Bunga ingin membantu keluarga yang sudah sangat berjasa kepada dirinya dan keluarga.

“Tante. Bunga mau tanya boleh?”

“Boleh, Sayang. Ada apa?” tanya Aini lembut sembari membelai rambut gadis yang sudah dianggap seperti putrinya sendiri.

“Apa setelah mereka menikah nanti, harus ‘tidur’ bersama?” Bunga bertanya dengan hati-hati.

“Enggak. Keberadaannya hanya untuk program bayi tabung saja. Memangnya kenapa kamu bertanya seperti itu?”

“Lalu, bagaimana caranya wanita itu nantinya bisa hamil kalau tidak’tidur’ bersama?”

“Teknologi kedokteran sekarang sudah canggih. Jadi nantinya pembuahan terjadi di luar rahim, lalu di tanam kembali ke dalam rahim si ibu pengganti tersebut. Seperti itu sih kira-kira. Tante sendiri juga enggak tahu persisnya.”

“Tante. Kalau boleh Bunga ingin bantu Tante.“

“Kamu mau bantu Tante? apa kamu bisa cari wanitanya. Gak usah yang gadis, janda juga boleh tapi jangan terlalu tua. Yang penting masih produktif dan sehat. Kami berani bayar berapapun yang dia mau.” Mata Aini berbinar. Tiba-tiba harapannya kembali tumbuh dan bermuara kepada gadis yang ada di hadapan.

“Tante gak usah mencari orang itu lagi, karena orang itu ada di sekitar Tante. Dia tidak mengharapkan bayaran karena  ikhlas melakukannya demi membalas kebaikan hati keluarga Tante.” jawab Bunga sembari menundukkan kepala lebih dalam. Dia sendiri masih ragu dengan keputusan yang akan diambil tanpa bermusyawarah dulu dengan keluarganya. Namun keluarga ini sudah banyak membantu keluarganya. Sudah saatnya kini untuk membalas jasa dan melakukan apa yang dibutuhkan oleh keluarga ini.

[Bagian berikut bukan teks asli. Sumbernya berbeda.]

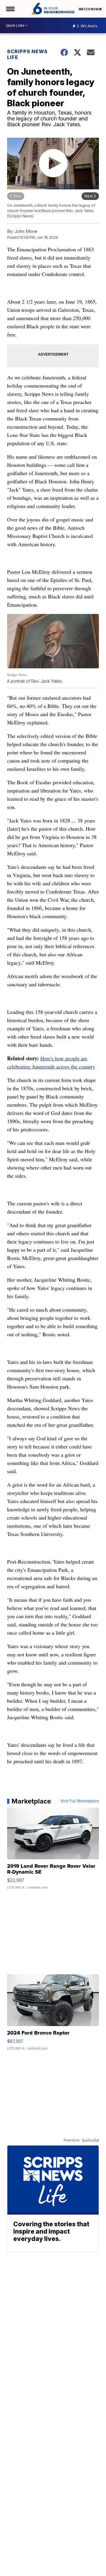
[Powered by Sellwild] (90, 2140)
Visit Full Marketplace (79, 1801)
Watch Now (89, 9)
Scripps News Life (27, 54)
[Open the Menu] (9, 8)
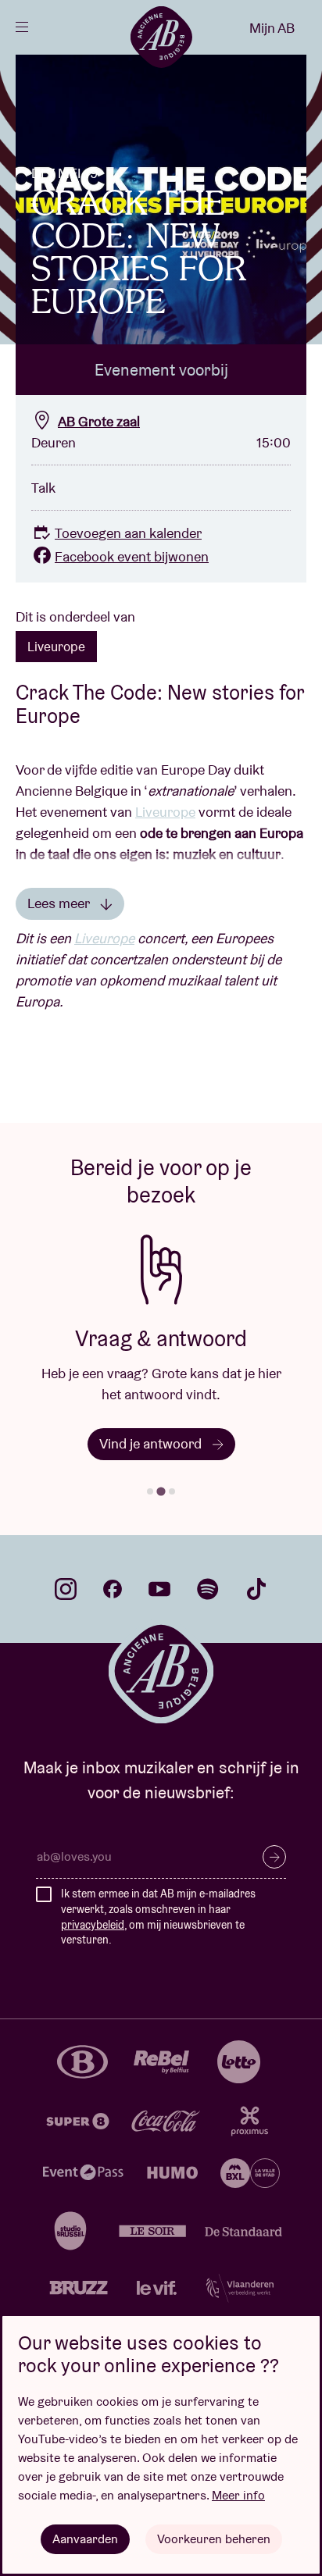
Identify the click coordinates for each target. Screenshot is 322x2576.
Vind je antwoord (152, 1443)
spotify (208, 1589)
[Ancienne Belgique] (161, 36)
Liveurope (56, 646)
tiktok (256, 1589)
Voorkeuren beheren (213, 2539)
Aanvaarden (85, 2539)
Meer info (238, 2495)
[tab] (150, 1491)
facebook (112, 1589)
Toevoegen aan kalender (128, 533)
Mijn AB (272, 28)
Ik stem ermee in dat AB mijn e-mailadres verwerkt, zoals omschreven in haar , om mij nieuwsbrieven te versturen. (158, 1917)
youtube (159, 1589)
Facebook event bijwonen (132, 556)
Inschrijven (274, 1857)
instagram (66, 1589)
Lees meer (59, 903)
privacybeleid (92, 1925)
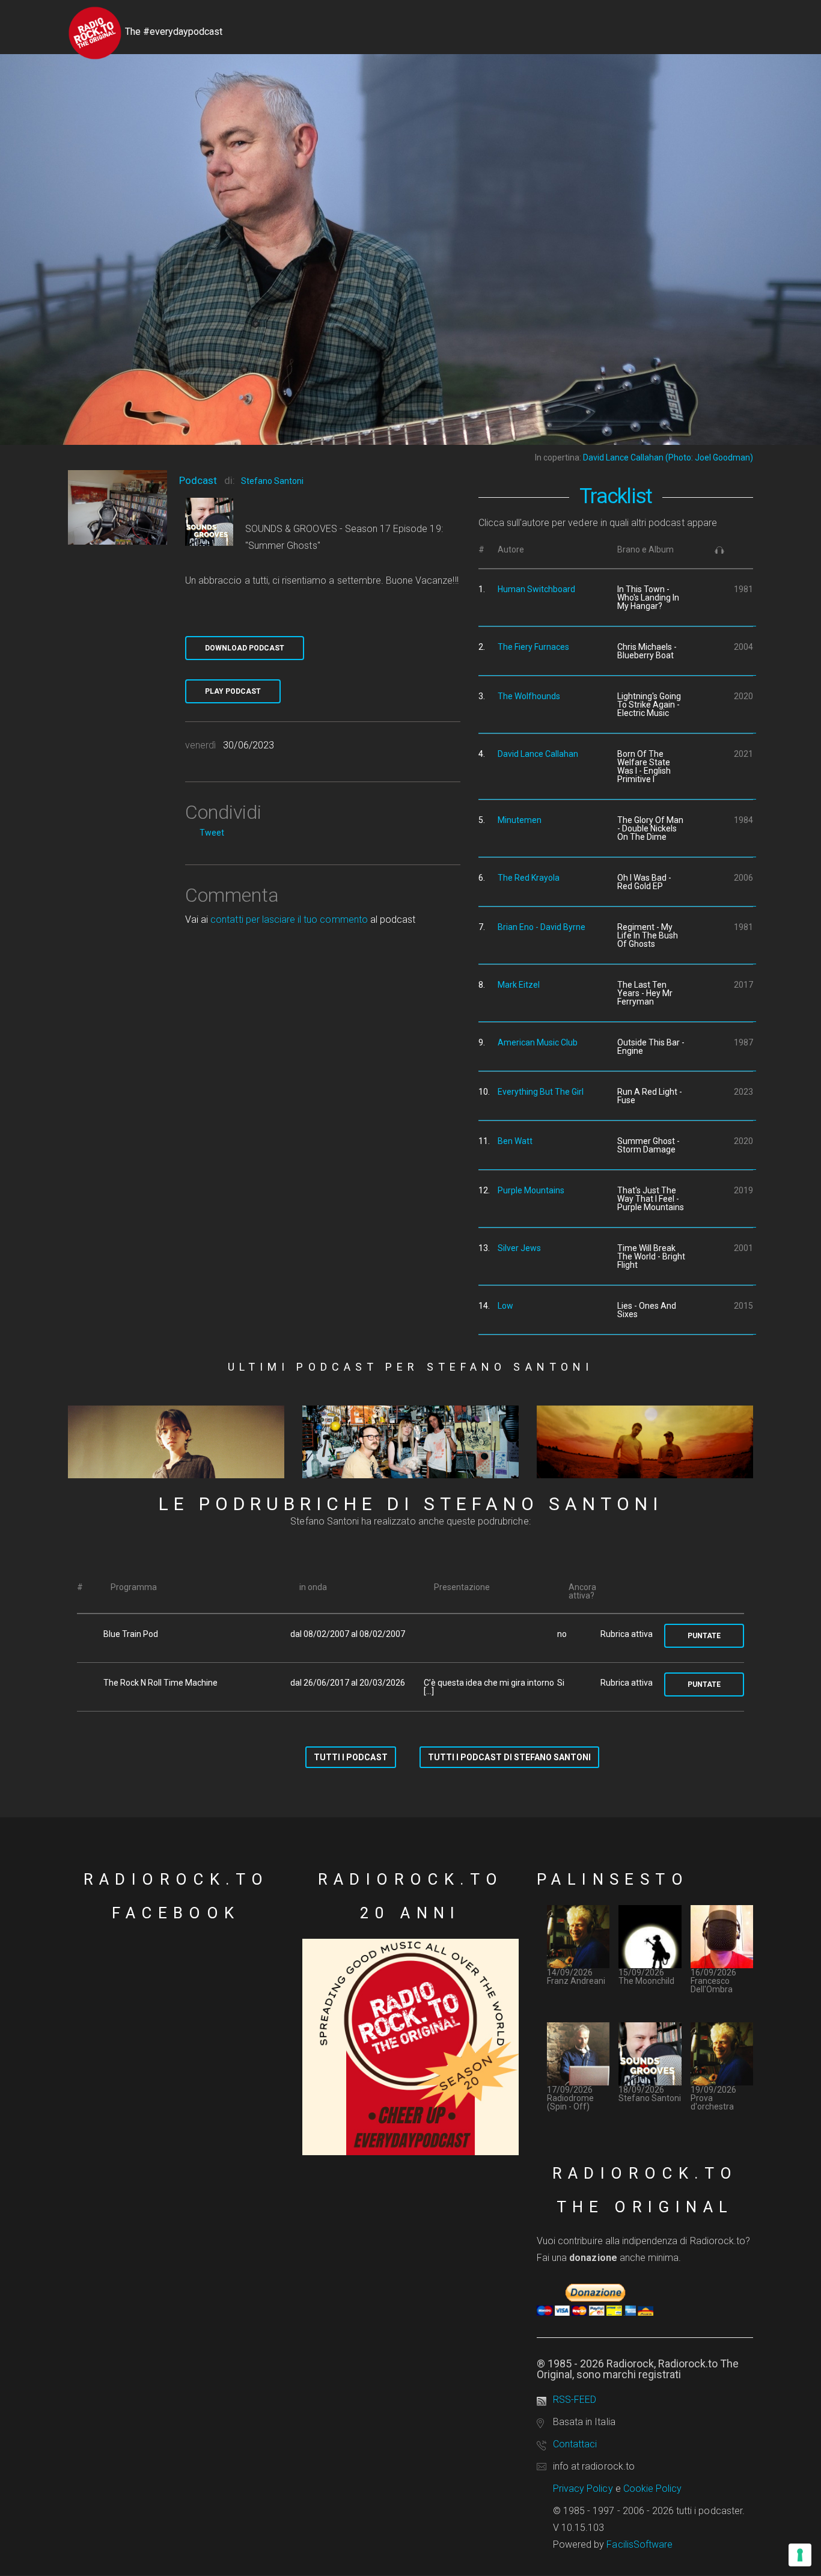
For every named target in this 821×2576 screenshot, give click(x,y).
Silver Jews (519, 1248)
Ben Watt (515, 1141)
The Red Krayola (529, 878)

“Siapa orang itu, Bunga?” Martha mengernyitkan keningnya. Ia begitu penasaran dengan apa yang baru saja didengar.

“Iya, Tante juga pengin tau,” tanya Aini  untuk memenuhi rasa penasaran di hatinya.

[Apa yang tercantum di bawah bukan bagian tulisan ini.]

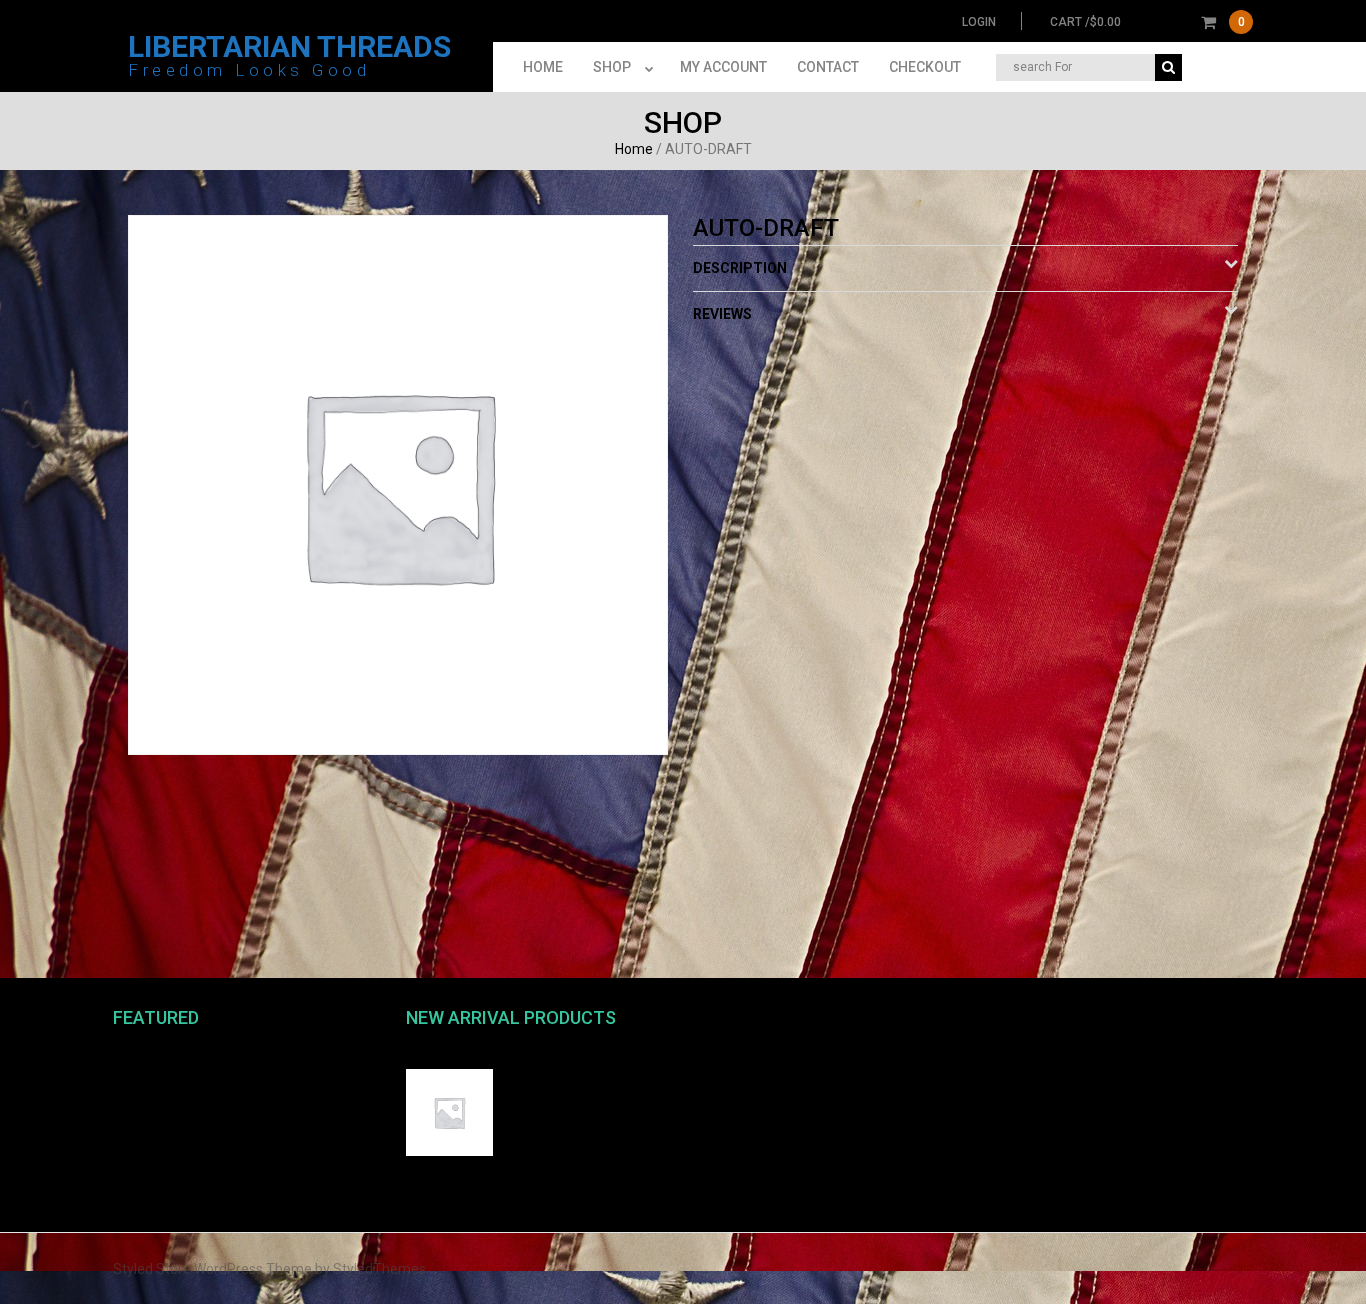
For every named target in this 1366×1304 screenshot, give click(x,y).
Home (634, 149)
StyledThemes (379, 1269)
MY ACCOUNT (723, 67)
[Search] (1168, 67)
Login (979, 22)
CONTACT (828, 67)
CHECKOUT (925, 67)
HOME (543, 67)
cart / (1147, 22)
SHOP (612, 67)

Bunga mencoba mengatur nafas untuk menghalau keraguan yang memenuhi dadanya. Menarik nafas panjang untuk mengisi kekosongan oksigen dalam paru-parunya. Sesak di dada saat akan mengutarakan keinginannya. Yang ditakutkan mereka akan salah sangka terhadapnya dan mengira dirinya tengah mengambil kesempatan dalam kesmpitan.

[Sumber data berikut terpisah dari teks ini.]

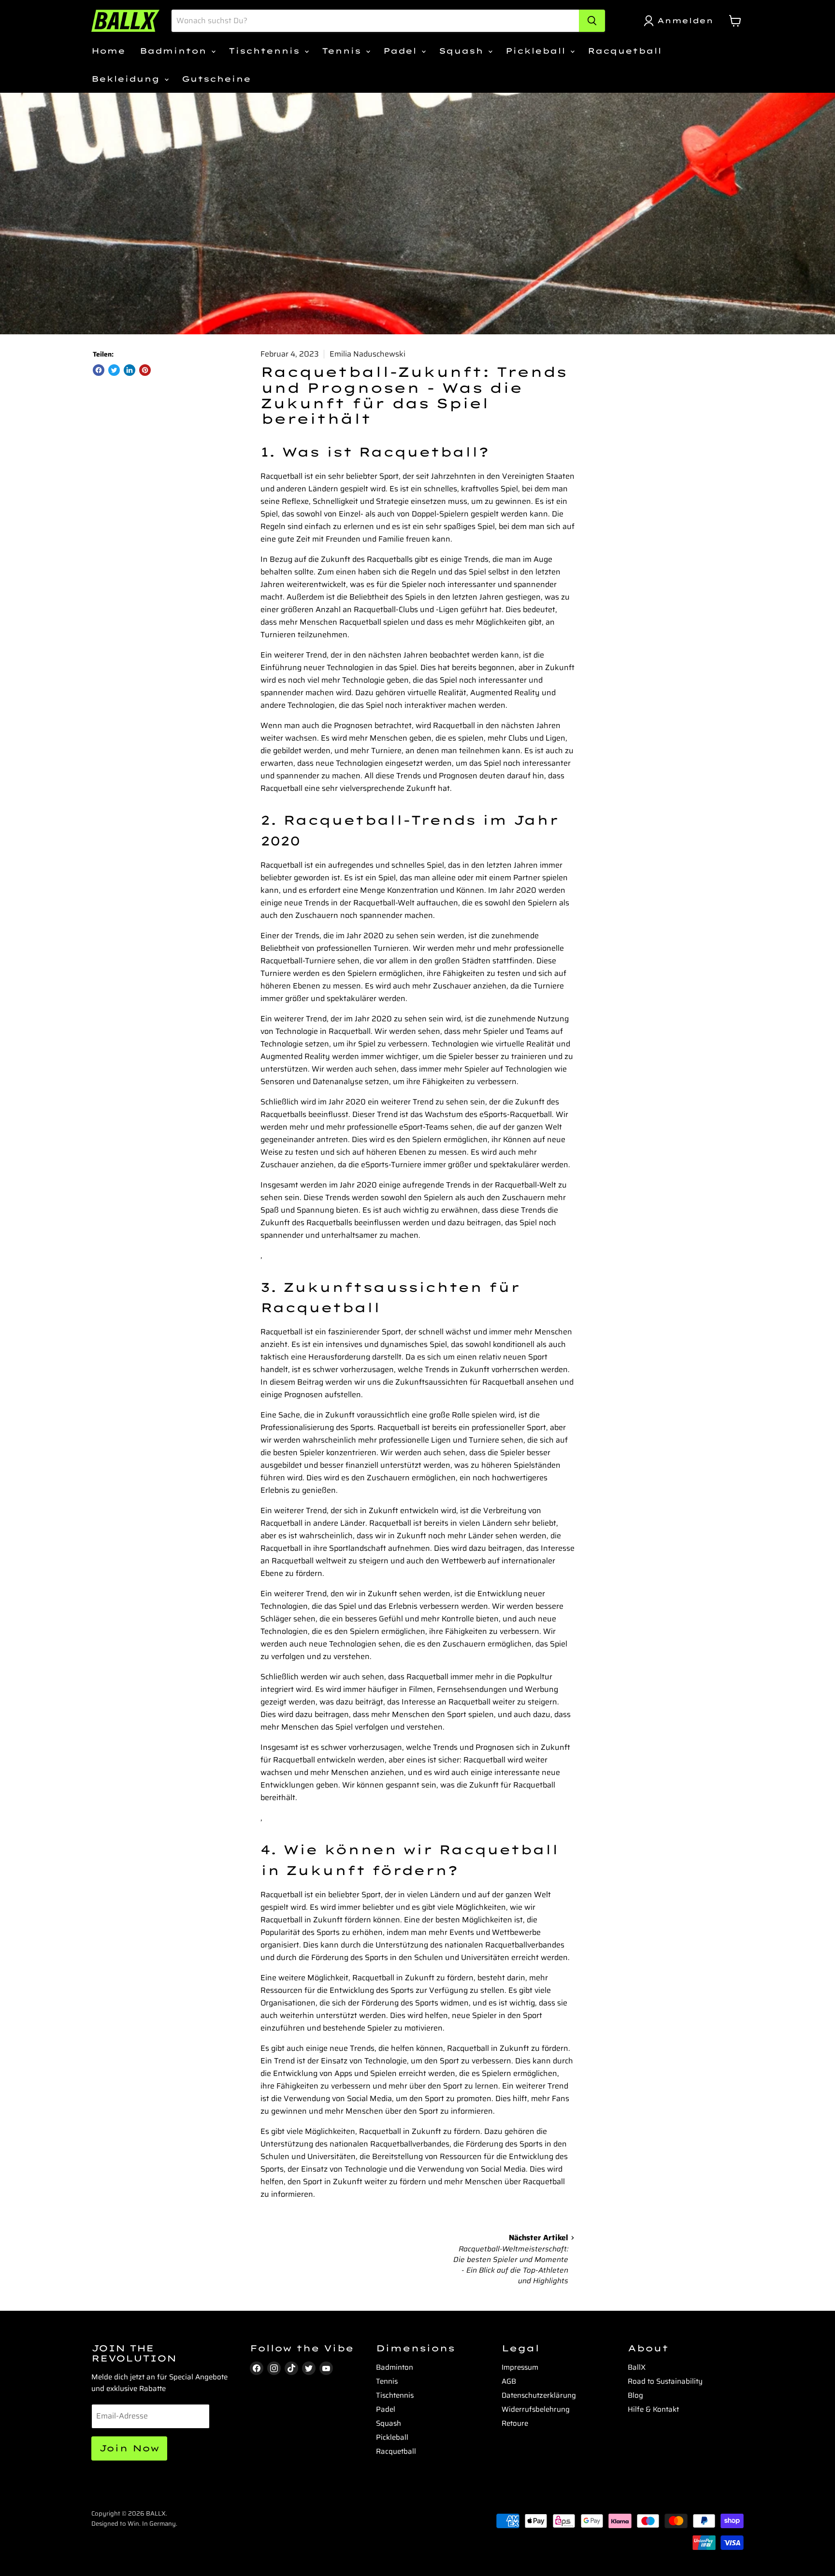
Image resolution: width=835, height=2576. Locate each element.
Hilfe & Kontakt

“Bunga. Kenapa kamu diam? Tolong katakan siapa orangnya? Jangan buat tante penasaran, Sayang!’ pinta Aini dengan sedikit memaksa.

“ Orang itu adalah ... adalah ....”

Sangat berat bagi Bunga menjawabnya. Dia terlihat gelisah. Jemarinya saling meremas. Tak mungkin  menunda lagi untuk mengatakan hal ini.